- What the task requires: Beginning with the line that holds "The image size is (1206, 1320).", copy each line to the end of the records exactly, except the pictures.

### Input for this task ###

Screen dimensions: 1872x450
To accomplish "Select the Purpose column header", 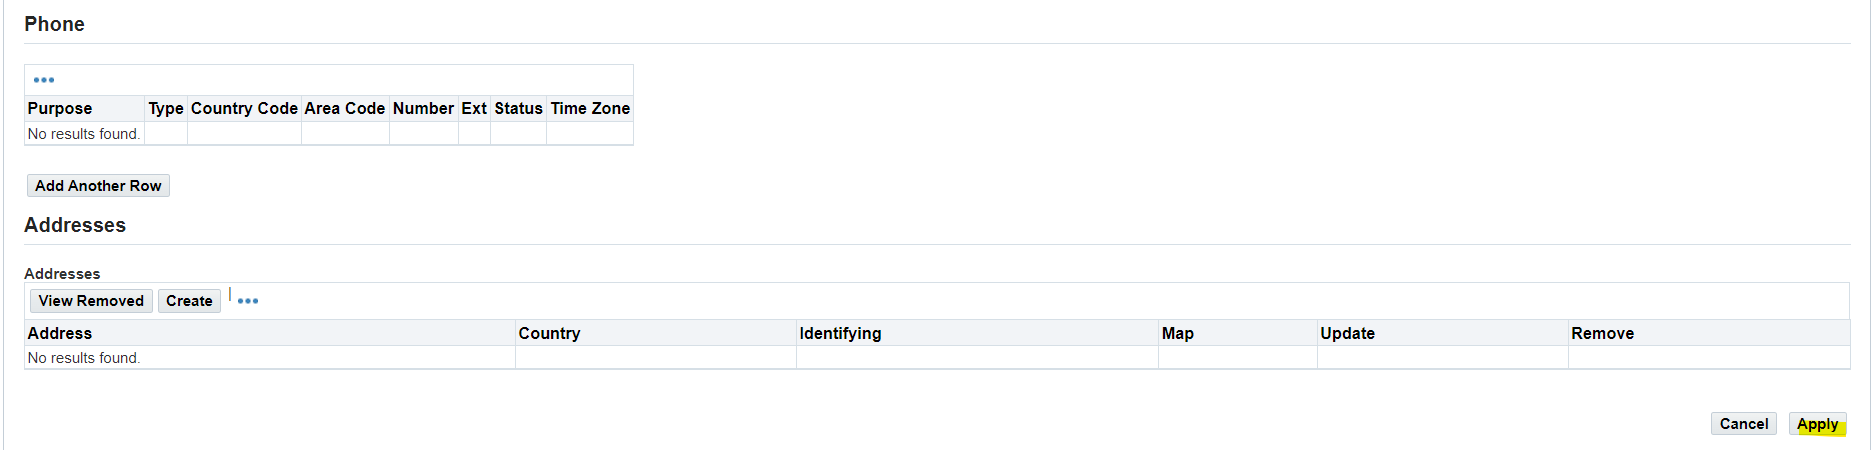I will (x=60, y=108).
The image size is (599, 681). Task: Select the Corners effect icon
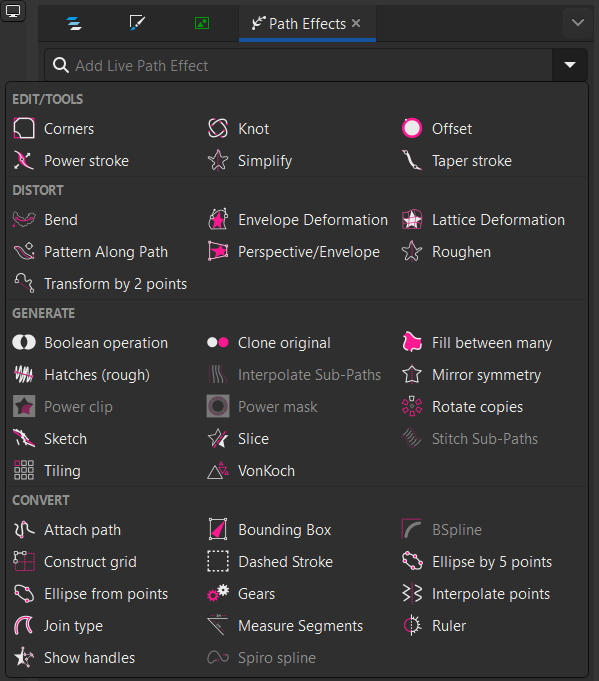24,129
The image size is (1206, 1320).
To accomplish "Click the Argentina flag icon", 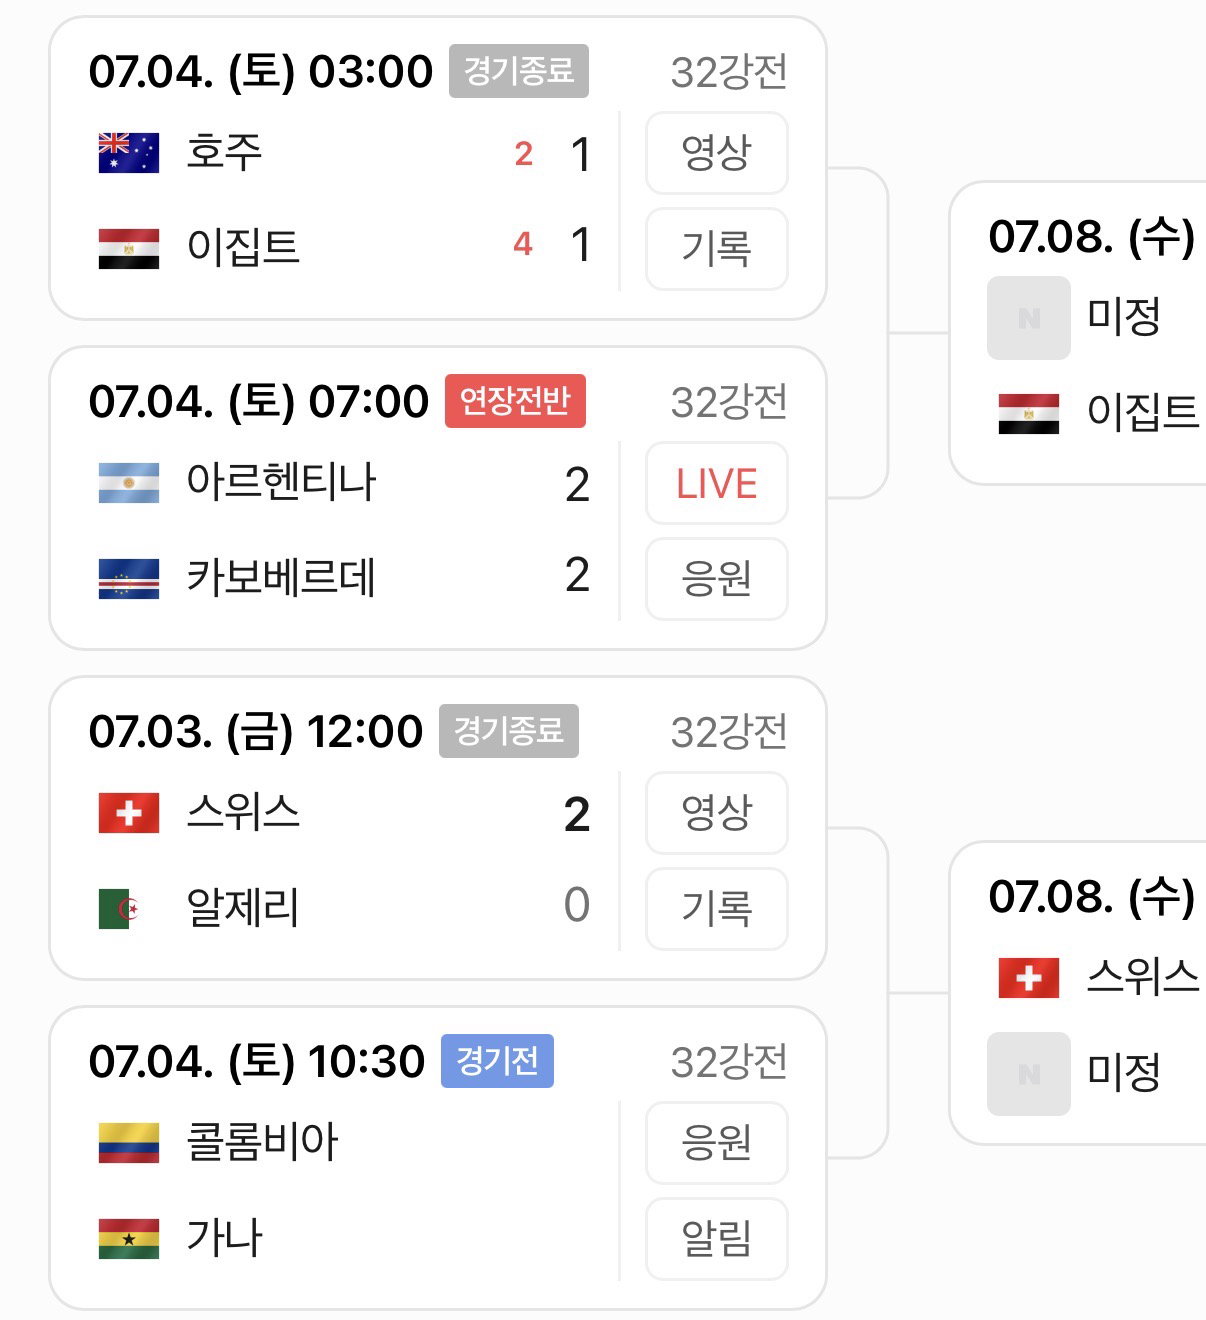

###

- Answer section:
The image size is (1206, 1320).
To accomplish "Click the Argentina flag icon", 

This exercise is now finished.